* **EXERCISE**: Quote the records from the line containing "Identify the location" through the line containing "(331, 383).", including both of those lines, and omit the pictures.

* **RECORDS SHOWN**:
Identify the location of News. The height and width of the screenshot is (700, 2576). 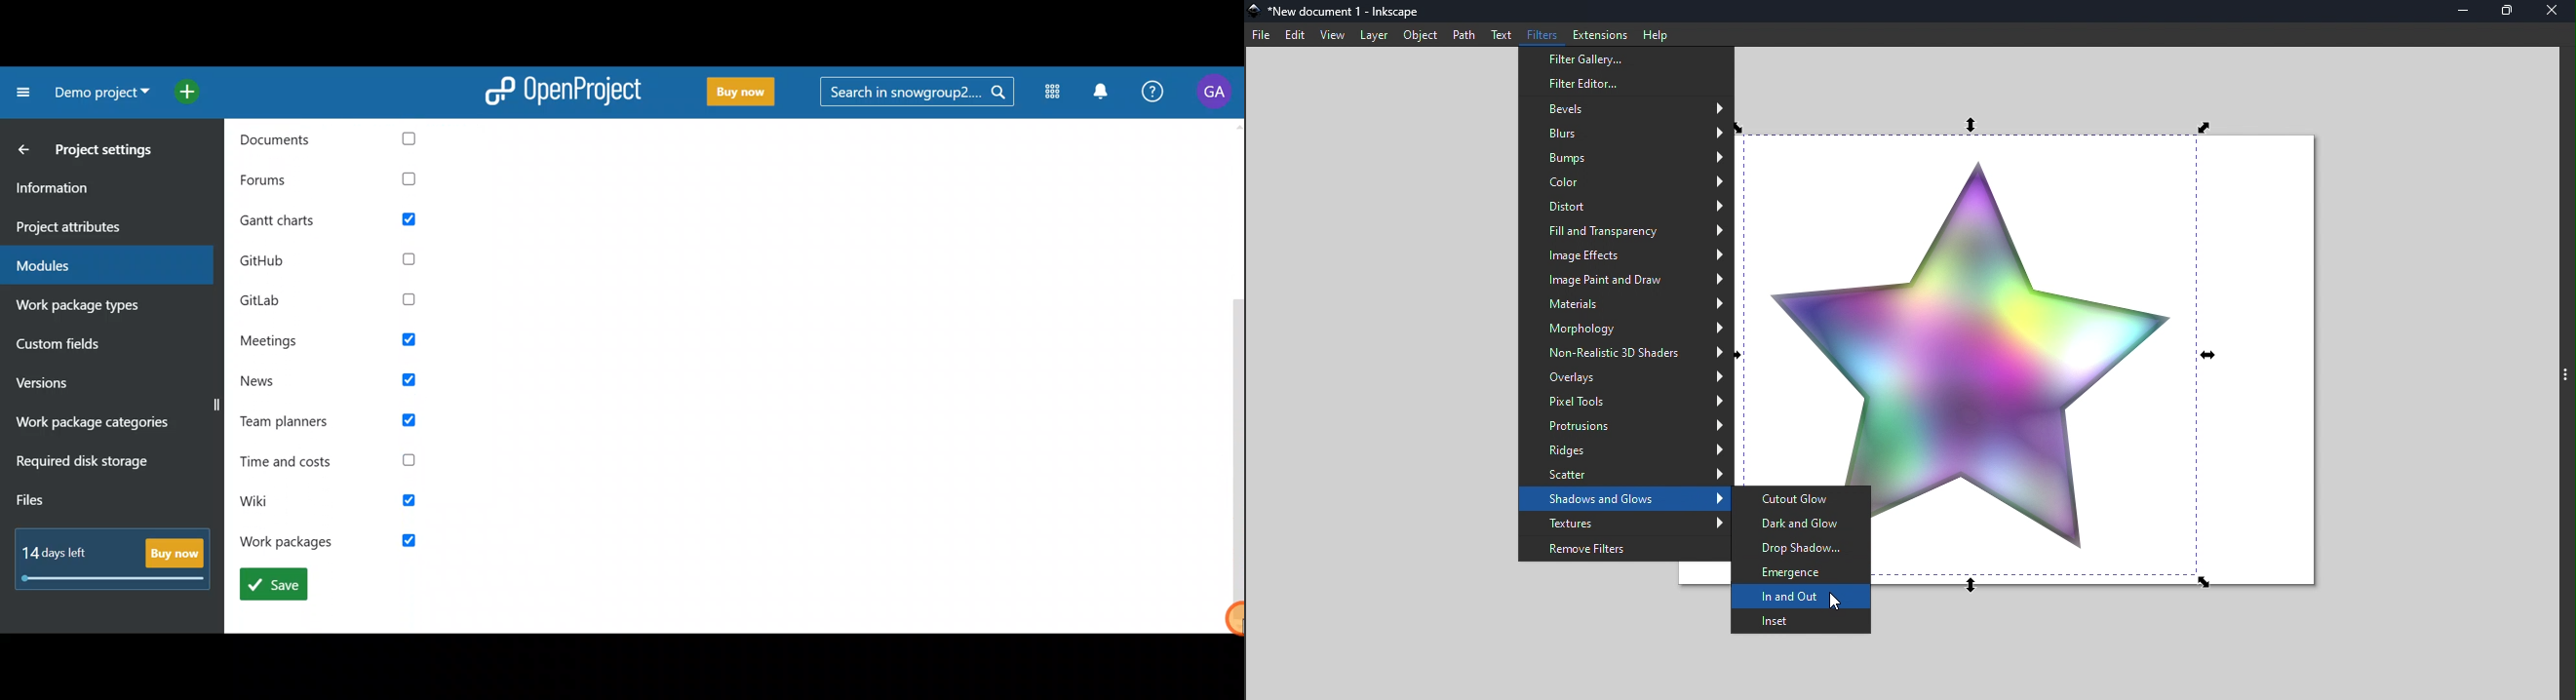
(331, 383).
---
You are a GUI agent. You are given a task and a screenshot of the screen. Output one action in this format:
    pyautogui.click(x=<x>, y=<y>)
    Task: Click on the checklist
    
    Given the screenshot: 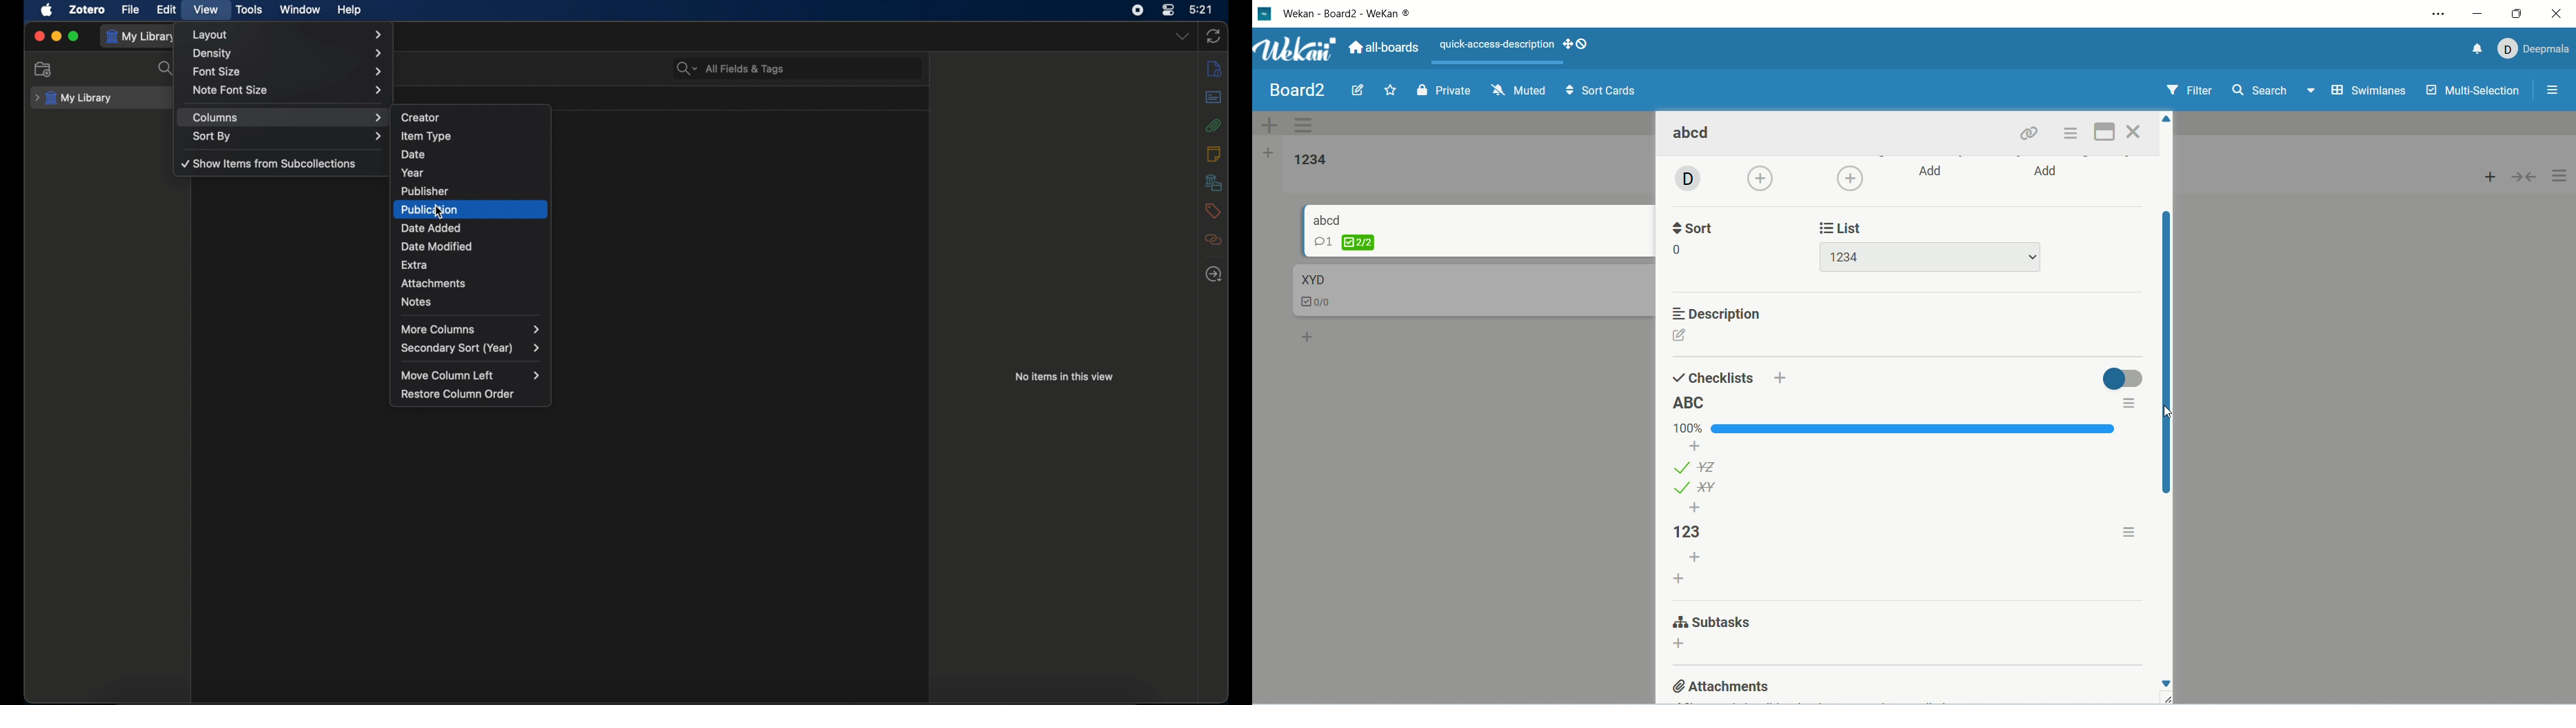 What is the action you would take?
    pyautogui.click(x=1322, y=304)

* **FULL RESPONSE**:
Identify the location of News. The height and width of the screenshot is (700, 2576). 
(331, 383).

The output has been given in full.